It is becoming always more interesting the debate about Mormons and politics. In the next presidential elections there will be two Mormons trying to become the President of the United States, John Huntsman and Mitt Romney.

But as someone said,

one of these two guys could be our next president….the other one is John Huntsman (Colbert report).

Many Americans still do not know what Mormons believe and therefore are a little bit suspicious, but this presidential campaign is helping people to know Mormonism better, or at least it helps to put Mormon beliefs in perspective, even when this is done with a good amount of irony.

For example, again in the  Colbert Report, the “weird” beliefs of Mormonism were compared to the similarly “weird” beliefs of Christianity and Judaism.

Mormons believe that Joseph Smith received golden plates from an Angel on a hill, when everybody knows that Moses got stones tablets stones from a burning bush on a mountain

Many may have never noticed how strange is Moses’ story while at the same time they attack Joseph Smith.
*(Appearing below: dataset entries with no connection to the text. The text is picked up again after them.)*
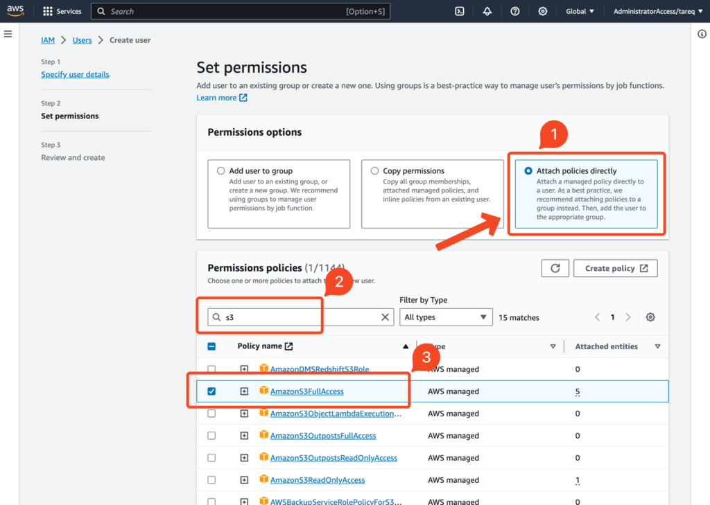Open the Filter by Type dropdown
The image size is (710, 505).
point(446,317)
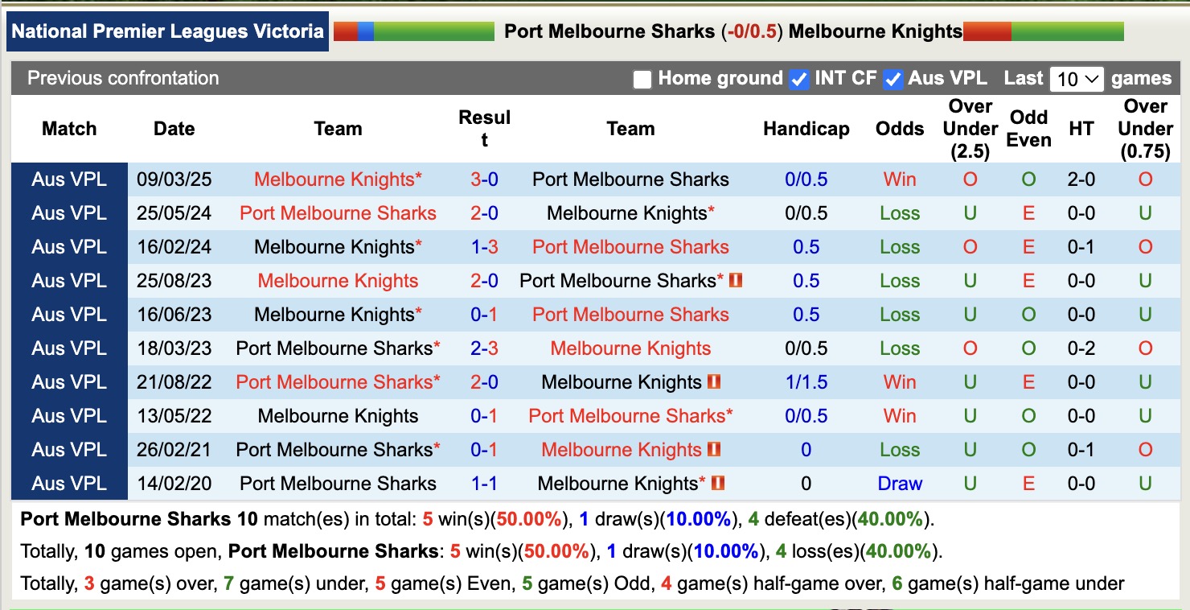Click red card icon beside Port Melbourne Sharks 25/08/23

(x=736, y=280)
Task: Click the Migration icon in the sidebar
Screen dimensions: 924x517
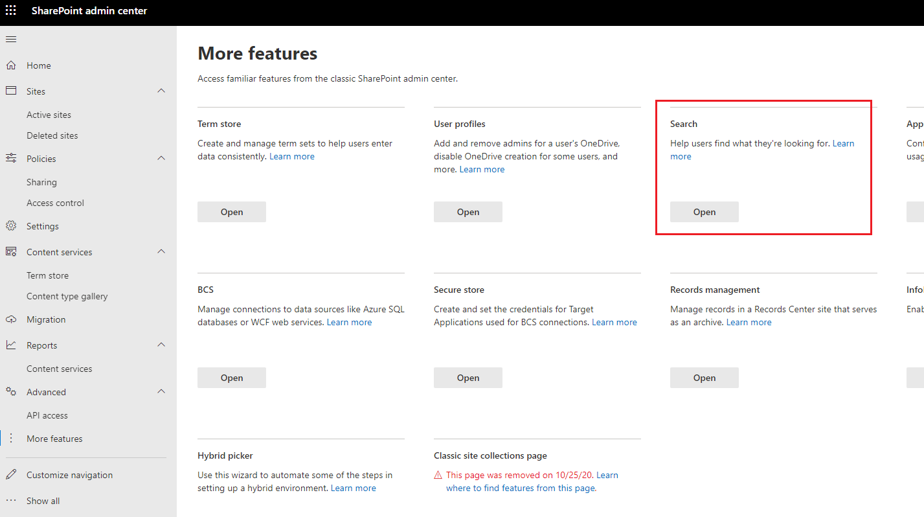Action: 10,319
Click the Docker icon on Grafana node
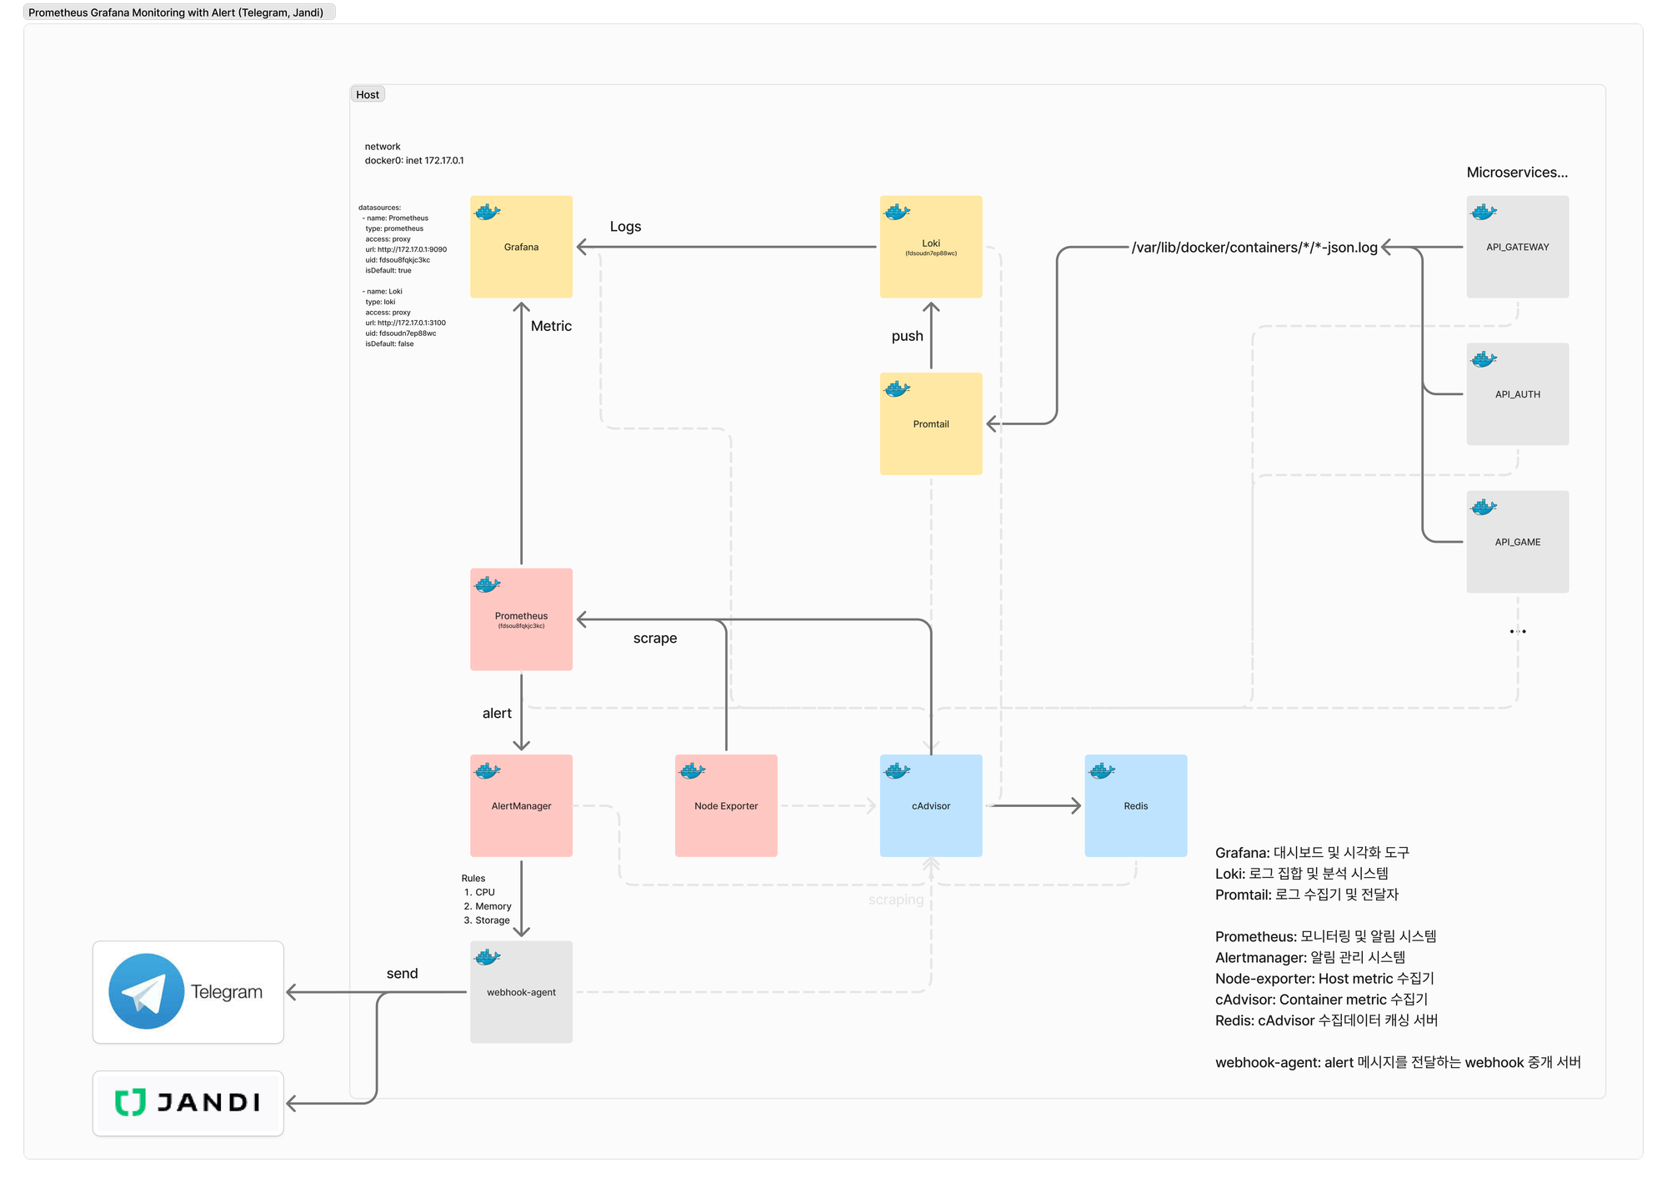 (487, 212)
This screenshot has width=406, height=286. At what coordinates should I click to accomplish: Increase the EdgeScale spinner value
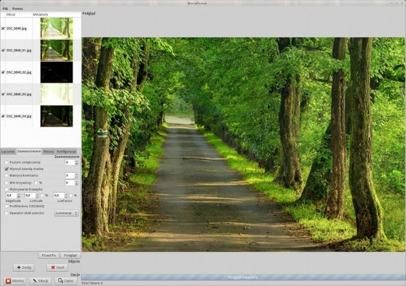click(x=19, y=194)
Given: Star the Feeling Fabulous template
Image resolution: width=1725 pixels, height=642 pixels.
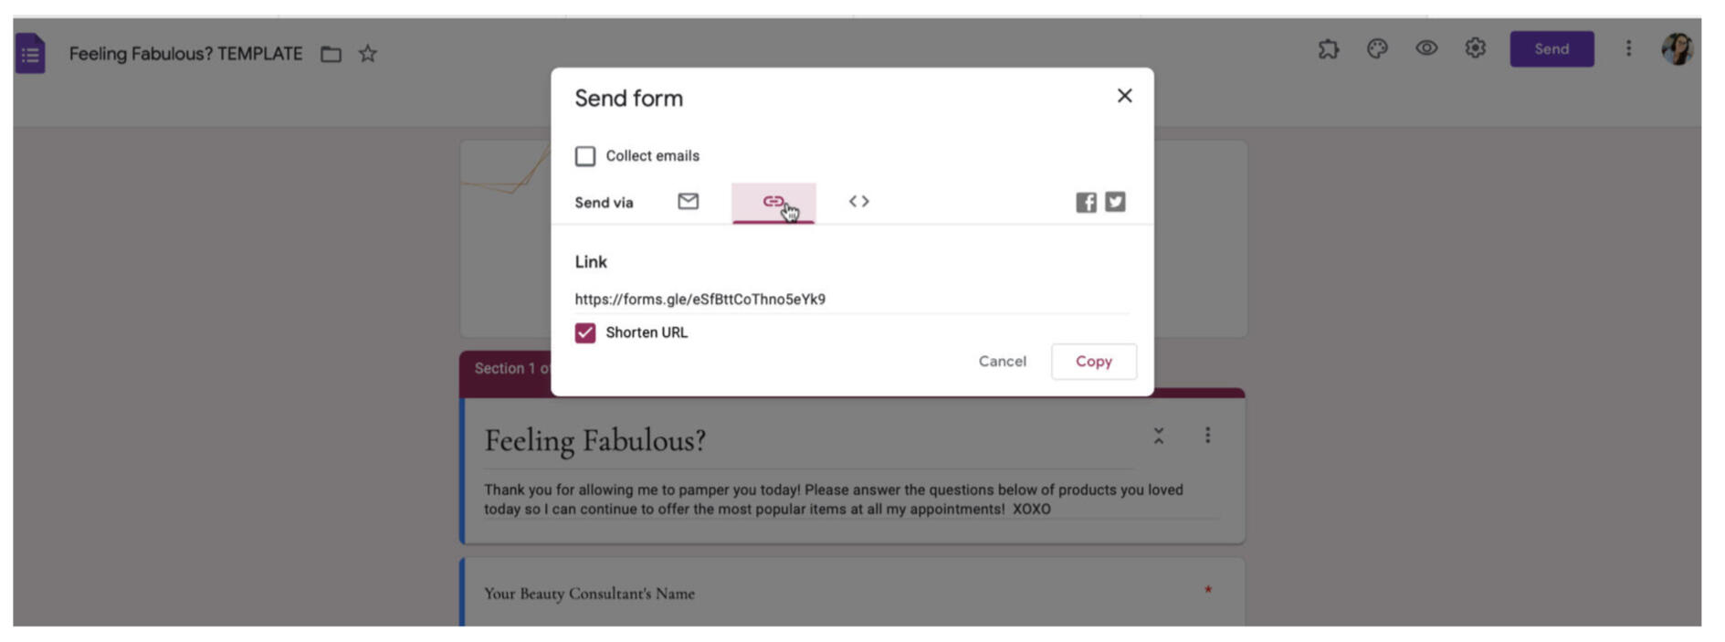Looking at the screenshot, I should click(368, 54).
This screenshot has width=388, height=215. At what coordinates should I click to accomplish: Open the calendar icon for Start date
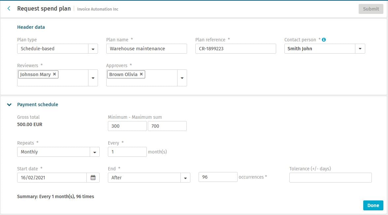coord(93,177)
In another case, in an article titled ” The ultimate organization Men”, the author James Carrol does an interesting job of explaining the “organizational” propensity of the Mormon Church (and many of its members) as a consequence of Mormon theology. He writes,

For the Mormon God is not like other gods. God did not create the world out of nothing, as in other monotheistic traditions; according to the revelation given to Joseph Smith, God “organized it out of chaos.’’ Drawing order out of preexisting “elements. . . [that] may be organized and reorganized, but not destroyed,’’ God was working with what was already there.

But what most impressed me in this article is when the author humbly recognizes the need of correcting himself from something he had written previously.

The distinction between God as creator and God as organizer matters because the perennial religious call to imitate God made organizing a defining act of the Church of Jesus Christ of Latter-day Saints. (Note to readers: In my last column, I omitted “Jesus Christ’’ from the formal name of the Mormon religion – a not insignificant mistake.)

Not everybody who writes about Mormon obviously is so ready to correct their own mistakes, but this campaign will help to make Mormon beliefs better known among the public, someway forcing the media to be more careful when they talk about the Church of Jesus Christ of Latter-day Saints. Some of the wrong information that was so commonly disseminated in the past will have to be more carefully reviewed before publication.

Even this article (with a video) on CNN.com is probably a consequence of the political campaign and is fair enough.